Yesterday, we read the news that the Quebec-based billionaire Pierre Karl Péladeau is planning to launch a 24-hour cable channel modeled on the right-of-centre U.S. network, Fox News. For months, apparently, Mr. Péladeau’s Quebecor Inc.—Sun Media’s parent organization—has been putting together plans for a channel that will target viewers with the same conservative leanings as those that have made Fox News the political force it has become in the United States.
Kory Teneycke, who served as director of communications to Prime Minister Stephen Harper in 2008 and 2009, has been appointed vice-president of business development at Quebecor Media Inc. and is expected to lead the new project. An application for a licence was submitted to the Canadian Radio-television and Telecommunications Commission last week and, reportedly, a formal announcement on the venture is “imminent.”
This cannot come too soon for me. The state of unprofessional journalism at the CBC and CTV cable news networks is dismal. These uncompromisingly left-wing organizations have lost their ability to deliver news, especially political news, in a straightforward and balanced manner. CTV’s Power Play with host Tom Clark no longer even tries to be balanced, preferring his daily hour-long anti-conservative gabfests.
CBC is, at least, trying to be more balanced these days—perhaps because it has been roundly criticized for its anti-Tory bias. Evan Solomon on Power & Politics was all over the Grits last evening with the Warren Kinsella/Liberal-NDP merger story, while Tom Clark virtually ignored it.
Today, the Globe and Mail is reporting that David Akin has just resigned as National Affairs Correspondent with Canwest and is poised to join Sun Media as the Ottawa bureau chief and be a television host. The expectation is that Mr. Akin will be a part of Kory Teneycke’s new cable news network. If this is so, then it is terrific news for those who want to hear about our politics from a centre-right perspective.
According to the Globe and Mail’s Ottawa Notebook, “Mr. Akin—reached by the Globe through Twitter and email—wouldn’t confirm exactly what his new role would be, saying instead that Quebecor, the owner of Sun Media, would [be] saying something ‘shortly’.”

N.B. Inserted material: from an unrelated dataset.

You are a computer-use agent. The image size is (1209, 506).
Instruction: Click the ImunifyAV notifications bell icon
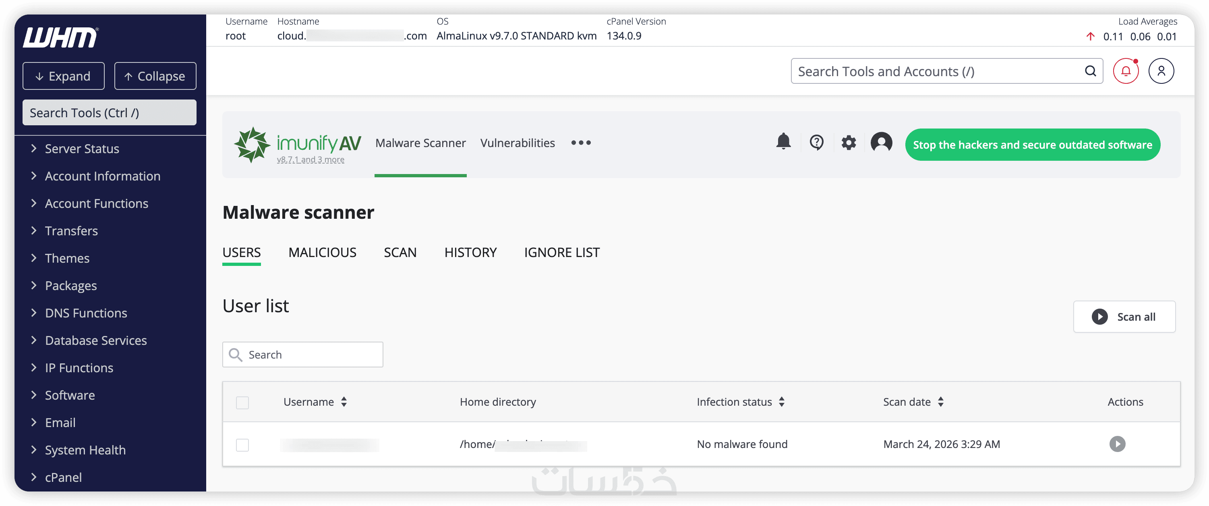pos(783,142)
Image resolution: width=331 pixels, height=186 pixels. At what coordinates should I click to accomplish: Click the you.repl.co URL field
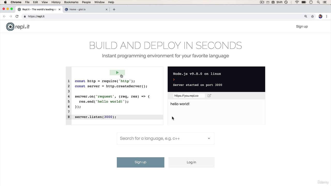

The last time CBC had an acceptable political news and interview program was on June 19, 2009 when Don Newman made his final “Politics” broadcast. And the last informative and entertaining political broadcast on CTV came about six months later, when Mike Duffy Live went off the year.
If the Globe and Mail is correct, and we’re about to get a “Fox News of the North” cable news channel, that’s good news all round, I’d say.